Ci sono tante storie da raccontare sul fine vita, da Terri Schiavo fino a dj Fabo, passando per Piergiorgio Welby. Ma resta il fatto che nessuno ha il diritto di decretare cosa sia giusto e cosa no, quando si parla di una situazione del genere e soprattutto in assenza di un testamento biologico.
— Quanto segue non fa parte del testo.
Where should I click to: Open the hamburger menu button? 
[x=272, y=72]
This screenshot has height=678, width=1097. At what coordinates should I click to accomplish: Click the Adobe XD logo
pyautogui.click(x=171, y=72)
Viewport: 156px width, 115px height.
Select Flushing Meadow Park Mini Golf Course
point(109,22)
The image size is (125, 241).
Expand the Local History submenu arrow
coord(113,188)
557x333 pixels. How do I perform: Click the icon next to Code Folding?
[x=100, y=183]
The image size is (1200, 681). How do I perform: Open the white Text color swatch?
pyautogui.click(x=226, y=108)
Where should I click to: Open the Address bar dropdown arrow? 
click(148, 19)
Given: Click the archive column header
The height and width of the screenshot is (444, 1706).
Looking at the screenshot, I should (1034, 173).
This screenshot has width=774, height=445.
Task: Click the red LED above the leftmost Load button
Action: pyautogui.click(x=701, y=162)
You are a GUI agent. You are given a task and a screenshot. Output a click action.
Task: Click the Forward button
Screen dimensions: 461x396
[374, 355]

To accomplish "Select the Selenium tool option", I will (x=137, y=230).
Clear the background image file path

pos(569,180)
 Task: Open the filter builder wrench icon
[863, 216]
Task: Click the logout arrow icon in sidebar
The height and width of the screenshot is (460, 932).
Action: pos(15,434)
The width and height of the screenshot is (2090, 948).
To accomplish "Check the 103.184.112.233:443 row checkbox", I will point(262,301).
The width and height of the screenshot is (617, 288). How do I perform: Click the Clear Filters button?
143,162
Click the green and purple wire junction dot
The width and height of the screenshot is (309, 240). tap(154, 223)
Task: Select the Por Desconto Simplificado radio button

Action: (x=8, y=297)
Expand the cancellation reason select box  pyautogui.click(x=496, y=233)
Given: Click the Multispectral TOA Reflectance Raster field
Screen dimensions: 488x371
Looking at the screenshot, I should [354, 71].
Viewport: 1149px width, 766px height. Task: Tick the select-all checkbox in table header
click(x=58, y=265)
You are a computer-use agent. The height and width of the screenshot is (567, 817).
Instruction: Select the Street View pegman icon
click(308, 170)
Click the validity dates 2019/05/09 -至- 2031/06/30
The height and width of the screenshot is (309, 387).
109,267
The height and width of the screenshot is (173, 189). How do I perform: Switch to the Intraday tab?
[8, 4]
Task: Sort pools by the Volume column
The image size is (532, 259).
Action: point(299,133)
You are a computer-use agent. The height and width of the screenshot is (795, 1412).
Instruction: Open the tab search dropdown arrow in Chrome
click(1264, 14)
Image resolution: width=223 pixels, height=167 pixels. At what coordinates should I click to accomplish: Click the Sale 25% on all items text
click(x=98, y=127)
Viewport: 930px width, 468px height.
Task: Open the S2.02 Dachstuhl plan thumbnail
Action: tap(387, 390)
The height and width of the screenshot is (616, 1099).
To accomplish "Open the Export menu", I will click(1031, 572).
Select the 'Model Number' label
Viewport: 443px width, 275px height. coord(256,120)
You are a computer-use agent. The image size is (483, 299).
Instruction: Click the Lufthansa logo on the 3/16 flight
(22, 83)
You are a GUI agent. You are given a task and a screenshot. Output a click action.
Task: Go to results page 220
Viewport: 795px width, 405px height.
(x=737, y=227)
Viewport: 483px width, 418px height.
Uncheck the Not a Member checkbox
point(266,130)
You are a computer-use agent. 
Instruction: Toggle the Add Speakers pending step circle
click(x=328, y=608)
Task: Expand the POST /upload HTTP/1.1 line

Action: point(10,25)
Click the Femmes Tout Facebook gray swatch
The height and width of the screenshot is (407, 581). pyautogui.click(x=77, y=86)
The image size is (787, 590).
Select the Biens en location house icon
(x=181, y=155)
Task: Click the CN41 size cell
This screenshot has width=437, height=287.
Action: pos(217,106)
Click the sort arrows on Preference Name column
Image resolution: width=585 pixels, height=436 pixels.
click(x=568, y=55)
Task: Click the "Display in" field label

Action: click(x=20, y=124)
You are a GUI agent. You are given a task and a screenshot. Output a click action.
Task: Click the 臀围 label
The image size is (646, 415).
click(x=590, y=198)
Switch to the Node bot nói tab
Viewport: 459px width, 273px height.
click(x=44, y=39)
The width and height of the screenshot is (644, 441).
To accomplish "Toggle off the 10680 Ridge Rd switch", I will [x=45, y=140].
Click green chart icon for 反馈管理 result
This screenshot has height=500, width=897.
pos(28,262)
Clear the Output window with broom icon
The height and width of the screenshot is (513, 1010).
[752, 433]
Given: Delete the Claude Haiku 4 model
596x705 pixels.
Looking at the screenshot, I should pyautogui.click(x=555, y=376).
Papà Hector, che nel 2003 aveva ricevuto il Premio Bulloni per l’impegno e la dedizione mostrati nei confronti del figlio, oggi trova persino il coraggio di riderci su, affermando di “non sapere più cosa fare adesso“. E ricorda Cito, con quell’immagine indelebile di lui diciassettenne, la stessa che è stata messa sulla sua tomba. Quella di un ragazzo che aveva studiato ragioneria, con la passione sfrenata per la tecnologia e l’idea di iscriversi all’università, per studiare Economica e Commercio.

Che sapeva che avrebbe dovuto lavorare per permettersi gli studi, perché papà Hector non sarebbe riuscito a pagarli, e che poco prima dell’incidente aveva detto di voler aprire un’attività una volta tornato dal servizio militare. Purtroppo la sua vita è andata diversamente, ma ciò che di sicuro non gli è mai mancato è stato l’amore dei suoi genitori.